Judge President of the Cape Provincial Division
- In office 1949–1959
- Preceded by: Reginald Davis
- Succeeded by: Andrew Beyers

Judge of the Cape Provincial Division of the Supreme Court
- In office 1939–1949

Personal details
- Born: Jean Etienne de Villiers 28 June 1894 Somerset East, Cape Colony
- Died: 7 June 1960 (aged 65) Durban, Union of South Africa
- Education: University of Oxford
- Profession: Advocate

= Jackie de Villiers =

South African judge

Jean Etienne de Villiers KC (28 June 1894 – 7 June 1960) known as "Jackie", was a South African judge and Judge President of the Cape Provincial Division of the Supreme Court.

== Early life ==
De Villiers was born in Somerset East, the son of Jan Stephanus de Villiers, the founder the Cape Town firm of attorneys, Jan S. de Villiers and Maria Isabella Hofmeyr. He attended the South African College Schools where in 1910, he was placed in the matriculation honours list. In 1914 he went as a Rhodes Scholar to Oxford.

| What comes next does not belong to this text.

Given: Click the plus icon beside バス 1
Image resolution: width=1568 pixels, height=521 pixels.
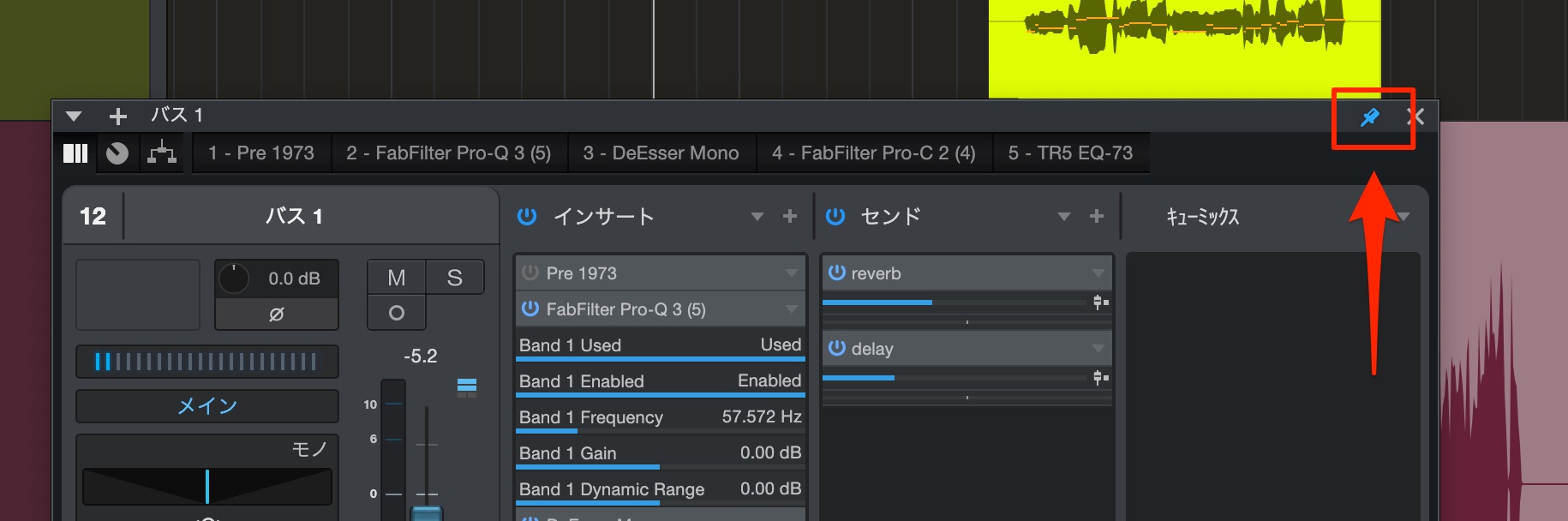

During the First World War he took part in the South-West Africa and East African campaigns. After the war he acted as Judge A. W. Mason's registrar and then returned to Oxford in 1919, where he took an honours degree in jurisprudence and obtained the degrees of B.C.L. and M.A.

==Career==
De Villiers joined the Cape Bar during August 1921 and he took silk in November 1935. He was appointed to the Cape Bench in 1939, appointed acting Judge President in 1947 and two years later became Judge President of the Cape Provincial Division. De Villiers presided over this court during the matter of Harris v Minister of the Interior, the constitutional struggle to place the Coloured voters on a separate voters' roll.

During his early years at the Bar he was a lecturer at the law school at the University of Cape Town and he co-authored with J. C. MacIntosh, the legal textbook, The law of agency in South Africa. In 1959, the University of Cape Town conferred an honorary LLD on him.